Leukemia inhibitory factor and NGF regulate signal transducers and activators of transcription activation in sympathetic ganglia: convergence of cytokine- and neurotrophin-signaling pathways.

We have used the response of the superior cervical ganglia (SCG) to axotomy to investigate interactions between neuropoietic cytokines and neurotrophins. Postganglionic sympathetic axotomy leads to a prolonged leukemia inhibitory factor (LIF)-dependent activation of signal transducers and activators of transcription (STAT) factors. To study regulation of LIF-dependent activation of STAT proteins and to mimic the loss of target-derived NGF resulting from postganglionic axotomy in vivo, SCG were explanted into media lacking NGF and activation of STAT proteins was assessed by electrophoretic mobility shift assay. Like postganglionic axotomy in vivo. STAT proteins were activated for up to 8 days after explantation of SCG in vitro. SCG cultured in the presence of NGF showed decreased STAT binding when compared to ganglia cultured in NGF-free media. This inhibition of STAT activation by NGF was only present in ganglia cultured for more than 5 days and was mimicked by brain-derived neurotrophic factor (BDNF).
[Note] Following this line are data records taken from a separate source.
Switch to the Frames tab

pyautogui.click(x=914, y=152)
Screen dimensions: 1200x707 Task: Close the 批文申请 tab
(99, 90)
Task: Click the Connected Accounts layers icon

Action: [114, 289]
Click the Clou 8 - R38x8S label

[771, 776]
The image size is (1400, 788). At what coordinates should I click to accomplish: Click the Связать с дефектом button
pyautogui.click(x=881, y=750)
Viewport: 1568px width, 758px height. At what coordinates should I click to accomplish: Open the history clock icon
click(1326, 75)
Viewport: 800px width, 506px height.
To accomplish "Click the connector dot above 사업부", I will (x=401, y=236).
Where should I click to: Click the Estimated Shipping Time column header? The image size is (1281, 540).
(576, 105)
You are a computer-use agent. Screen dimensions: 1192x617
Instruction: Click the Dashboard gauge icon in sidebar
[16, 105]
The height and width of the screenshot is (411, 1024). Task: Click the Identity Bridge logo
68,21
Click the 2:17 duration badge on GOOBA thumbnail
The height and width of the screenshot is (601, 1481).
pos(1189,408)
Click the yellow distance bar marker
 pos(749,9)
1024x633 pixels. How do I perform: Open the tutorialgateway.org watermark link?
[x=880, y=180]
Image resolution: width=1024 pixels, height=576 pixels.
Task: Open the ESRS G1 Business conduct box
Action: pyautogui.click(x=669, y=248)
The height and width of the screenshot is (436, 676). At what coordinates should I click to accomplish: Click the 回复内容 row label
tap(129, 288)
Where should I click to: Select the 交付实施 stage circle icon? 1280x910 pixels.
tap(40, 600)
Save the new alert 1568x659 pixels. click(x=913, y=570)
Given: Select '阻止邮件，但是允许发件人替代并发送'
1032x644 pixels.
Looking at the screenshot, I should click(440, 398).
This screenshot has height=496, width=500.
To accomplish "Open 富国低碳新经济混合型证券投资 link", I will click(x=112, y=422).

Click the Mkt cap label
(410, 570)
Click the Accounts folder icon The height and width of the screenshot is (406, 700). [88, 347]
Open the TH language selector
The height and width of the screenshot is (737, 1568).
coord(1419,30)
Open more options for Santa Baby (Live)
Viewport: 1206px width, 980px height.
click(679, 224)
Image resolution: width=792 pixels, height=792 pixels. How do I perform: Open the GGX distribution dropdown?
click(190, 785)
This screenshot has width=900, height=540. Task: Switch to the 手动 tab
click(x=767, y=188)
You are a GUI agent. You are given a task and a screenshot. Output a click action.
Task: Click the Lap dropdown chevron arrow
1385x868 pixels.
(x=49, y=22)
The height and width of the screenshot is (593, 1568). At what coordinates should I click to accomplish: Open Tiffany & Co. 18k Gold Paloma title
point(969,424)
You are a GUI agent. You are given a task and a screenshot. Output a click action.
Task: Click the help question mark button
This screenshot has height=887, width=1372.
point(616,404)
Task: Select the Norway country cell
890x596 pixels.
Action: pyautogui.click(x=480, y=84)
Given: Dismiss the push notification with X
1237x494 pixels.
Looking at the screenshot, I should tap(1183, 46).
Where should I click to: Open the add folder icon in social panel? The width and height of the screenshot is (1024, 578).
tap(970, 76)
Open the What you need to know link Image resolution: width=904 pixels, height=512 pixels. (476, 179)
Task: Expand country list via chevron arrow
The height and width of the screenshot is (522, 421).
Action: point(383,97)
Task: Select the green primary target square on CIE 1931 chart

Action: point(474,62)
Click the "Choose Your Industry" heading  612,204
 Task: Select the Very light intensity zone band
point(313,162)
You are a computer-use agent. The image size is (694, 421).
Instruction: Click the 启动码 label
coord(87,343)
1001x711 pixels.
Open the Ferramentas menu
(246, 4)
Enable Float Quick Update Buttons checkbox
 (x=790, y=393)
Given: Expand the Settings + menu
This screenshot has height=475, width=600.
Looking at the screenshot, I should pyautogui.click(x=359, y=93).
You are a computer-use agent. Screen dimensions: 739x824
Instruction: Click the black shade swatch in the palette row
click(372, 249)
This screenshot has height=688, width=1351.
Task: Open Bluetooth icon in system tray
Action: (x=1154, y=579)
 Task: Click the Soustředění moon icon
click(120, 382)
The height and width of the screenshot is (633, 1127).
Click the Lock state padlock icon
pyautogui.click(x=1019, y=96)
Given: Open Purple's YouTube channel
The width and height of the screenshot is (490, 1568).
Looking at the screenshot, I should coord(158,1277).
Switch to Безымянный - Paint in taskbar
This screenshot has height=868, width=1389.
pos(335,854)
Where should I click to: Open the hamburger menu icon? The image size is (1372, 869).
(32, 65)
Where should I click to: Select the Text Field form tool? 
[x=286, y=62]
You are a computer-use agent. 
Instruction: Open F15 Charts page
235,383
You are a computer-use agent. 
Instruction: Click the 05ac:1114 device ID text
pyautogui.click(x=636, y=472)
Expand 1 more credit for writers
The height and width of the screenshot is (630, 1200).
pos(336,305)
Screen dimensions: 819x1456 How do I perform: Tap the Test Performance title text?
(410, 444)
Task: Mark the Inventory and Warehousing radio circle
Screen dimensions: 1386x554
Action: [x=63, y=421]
The serine kinase inhibitor H7 augmented the increase of STAT binding produced by explantation, suggesting the presence of a labile repressor of STAT activation in the SCG. These data indicated that the neuropoietic cytokine-signaling pathway interacts with neurotrophin and H7-sensitive-signaling pathways to regulate activation of STAT proteins in sympathetic neurons. Moreover, these data suggest that one of the mechanisms leading to prolonged activation of STAT proteins after postganglionic axotomy in vivo is loss of target-derived neurotrophins.